10 Replies Latest reply on Sep 24, 2011 1:35 PM by penkween

    How to update the Query index without restarting the repository ?

    penkween

      Hi,

       

      For the Filesystem Connector used within App Server, let say the repository already has the following directory structure:

       

      /

      /folder1

      /folder2

       

            When the JcrEgine and the repository is started and the index is built and when we do Query ("SELECT * FROM [nt:base]"), we will see the three nodes listed as expected. What happen when a new file eg.log1.txt generated or added into the repository by Operationg System  (Not via Modeshape Node.add() ) and now the repository structure becomes the following:

       

      /

      /folder1

      /folder2

      /log1.txt

       

           When we do Query, the index will not include the "log1.txt" unless Repository is restarted so that the index is rebuilt (assuming we use rebuildQueryIndexOnStartup="always") . Without restarting the repository, how do we add such new entry ie: "/log1.txt"  to the index so that it is addressed by the Query ? Is it possible that we can access to the underlying "SearchEngineIndexer.indexSubgraph()" to update the index and how the coding will look like ?

       

      Thank.

        • 1. Re: How to update the Query index without restarting the repository ?
          rhauch

          What happen when a new file eg.log1.txt generated or added into the repository by Operationg System  (Not via Modeshape Node.add() ) and now the repository structure becomes the following:

           

          /

          /folder1

          /folder2

          /log1.txt

           

          The file system connector does not currently support monitoring the file system for changes and translating these changes into ModeShape events, and so the indexes don't know they need to be changed. We don't know of an easy way to do this in JDK6 without polling or use of a native library, but if you do please let us know. We'd definitely like to see some suggestions. (BTW, JDK7 offers new support for this.)

           

          There are 3 methods on JcrSession to reindex the content, and so your application can force a reindexing (at a particular subgraph if known). However, I just noticed that although the methods are public, the JcrSession class is not public and this hides the methods. I've logged MODE-1269 as a critical bug to make these public in the upcoming 2.6.0.FINAL release (see the issue for what we plan to change, and feel free to comment on whether this would suit your needs).

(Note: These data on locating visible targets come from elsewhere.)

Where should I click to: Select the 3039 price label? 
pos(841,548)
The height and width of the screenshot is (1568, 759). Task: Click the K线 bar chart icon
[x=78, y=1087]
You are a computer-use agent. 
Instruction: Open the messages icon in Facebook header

          • 2. Re: How to update the Query index without restarting the repository ?
            penkween

            Hi Randall,

             

            Tested with the latest Modeshape source with MODE-1269 updates and having few issues as below:

             

             

            Issue 1 : Should we use Session or JcrSession ?

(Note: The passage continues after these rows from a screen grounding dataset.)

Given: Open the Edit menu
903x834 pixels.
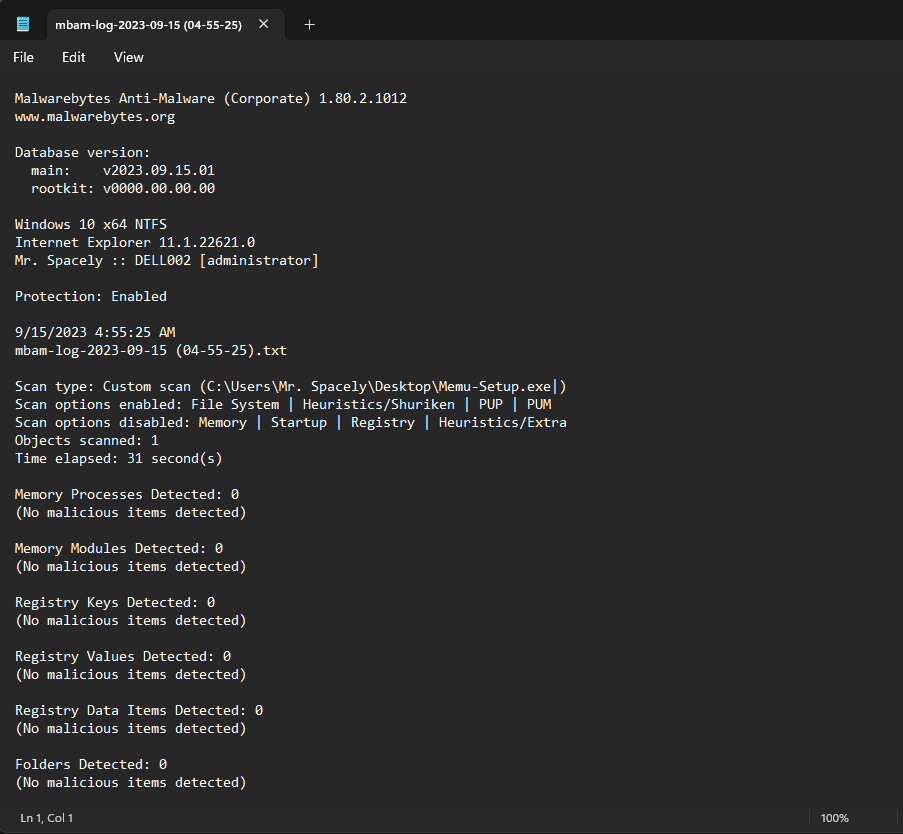Looking at the screenshot, I should pos(74,57).
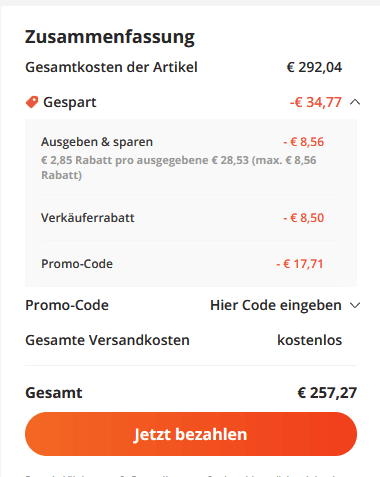380x477 pixels.
Task: Click the Promo-Code label below savings panel
Action: 67,305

            ======================================================================================

             

            A.) If using javax.jcr.Session, I can't access to that 4 functions reindex(),reindexAsync().... via the below code:

             

            javax.jcr.Session session = repository.login();       

            session.getWorkspace().?  <================ Can't access to reindex(),reindexAsync() etc..

             

             

            B.) But then if using javax.jcr.JcrSession, I can access to that 4 functions provided my app package is within same package as JcrSession class which is org.modeshape.jcr (Since JcrSession class is protected) via the below code:

             

            javax.jcr.Session session = repository.login();       

            session.getWorkspace(). reIndex() <=========  Can access now.

             

             

             

            Issue 2 : Out of that 4  functions, only reindex() working OK so far.

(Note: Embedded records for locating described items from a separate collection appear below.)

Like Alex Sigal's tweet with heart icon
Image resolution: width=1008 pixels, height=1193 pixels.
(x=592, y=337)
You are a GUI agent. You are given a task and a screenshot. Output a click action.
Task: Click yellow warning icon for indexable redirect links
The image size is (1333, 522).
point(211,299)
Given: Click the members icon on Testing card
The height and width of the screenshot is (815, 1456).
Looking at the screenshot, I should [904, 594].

            ======================================================================================

             

            Tested with quite a number of scenarios using a Standalone App  with config option as below:

             

            <mode:option jcr:name="rebuildQueryIndexOnStartup" mode:value="ifMissing" />

            <mode:option jcr:name="queryIndexDirectory" mode:value="./repository/indexes" />

             

             

            Let say we have the following File system structure:

            /

            /folder1

            /folder1/dir1

            /folder1/file1.txt

             

             

            Below are the Test Result using that 4 reindexing functions:

             

            reindex()                                             //The reindexing is OK for All Nodes

            reindexAsync()                                    //The reindexing is OK for All Nodes BUT my App's process running forever and hanging, won't quit.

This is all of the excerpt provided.